These lines also illustrate the geographical underpinning of the manuscript. Living in North Carolina, where there is a town named Sea Level, I expected these poems to be bound to a particular location, and they do, indeed, have a strong sense of place, albeit not the one I anticipated. In this case, the place is Machias Bay, Maine, where the author grew up and has periodically lived and worked throughout his life. This sense of place is captured in the luscious imagery of each poem, as in “Eucharist:”

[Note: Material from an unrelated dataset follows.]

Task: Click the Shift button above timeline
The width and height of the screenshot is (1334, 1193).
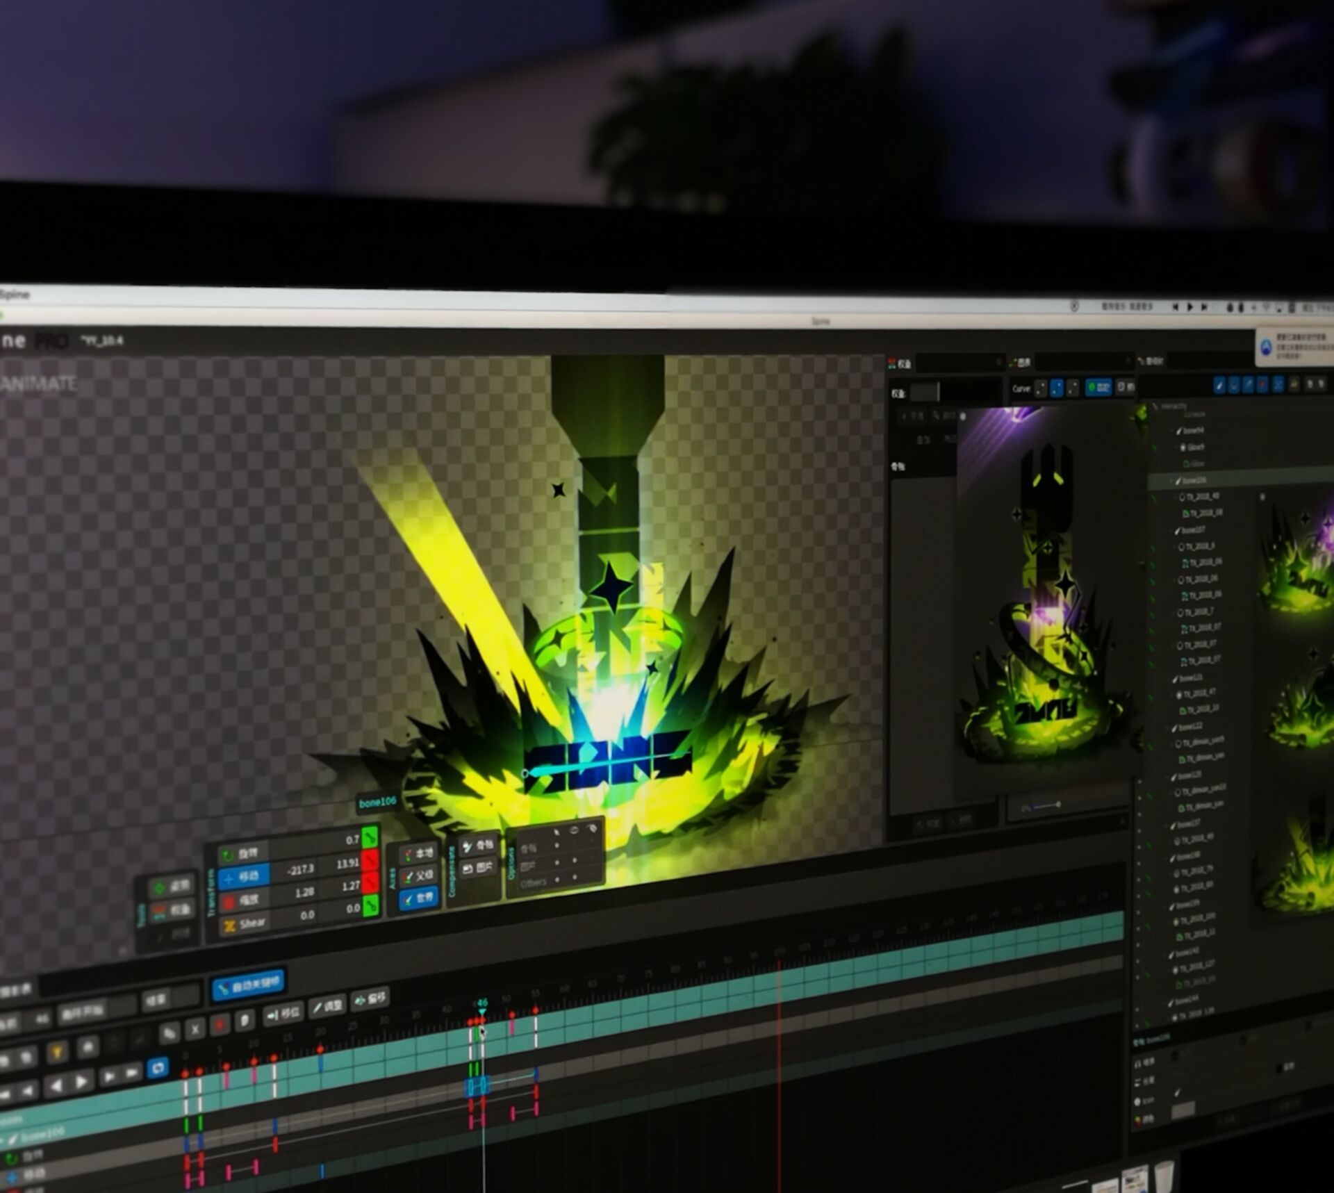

. . . I plane full throttle, roar
down the black belly of the lake, cottages,
one lamp each, streaking by, then downriver
through the gullet beneath the green, rib-cage bridge,
its port and starboard lights, then out, out,
into the iodinic air, sheering weed-rafts
and swells of tide, deaf to what I am saying,
my mouth a seven mile windsock.

The sea level of the title, however, is not simply a place, but also a frame of mind (think of the imperative homophone “see level”), a philosophy almost, existential and environmental, stoic and transcendental. This very human and humble frame of mind is hinted at in the title poem, where the speaker wonders “What won’t I remember, inexactly?” and further developed in poems like “Sea Smoke,” which ruminates on the temporality of human striving:

. . . Now I am content with
dragonfly breath on my corneas, thinking
I may have scratched the surface.
I am aware of the long gray body of fog
still well off-shore, beyond Cross Island.
I see in my mind my wife’s beautifully articulate
bare feet on the marsh, the fading
impression she makes on moss,
goose and eel grass.

The final word on this perspective comes in the book’s final poem, “Springfall:”

I’ve heard the various faiths
mock the breaking lakes, inland,
the march of trees at the pasture edge,
swelling, thickening toward the bloom
of dropsy fruit, huge, ancestral
roots of blowdowns, gaping in air.
Not one such word of man
has delivered more than hope.
------------------------------------------
I have decided not to live at all,
at least, not by my own hand.

I don’t often find it useful to compare poets, but as I read through Sea Level, I find myself thinking of Gary Snyder repeatedly as Nelson creates a remarkably compelling riprap of human existence, a living testimony of a man apparently content with but never fully happy about life on Earth.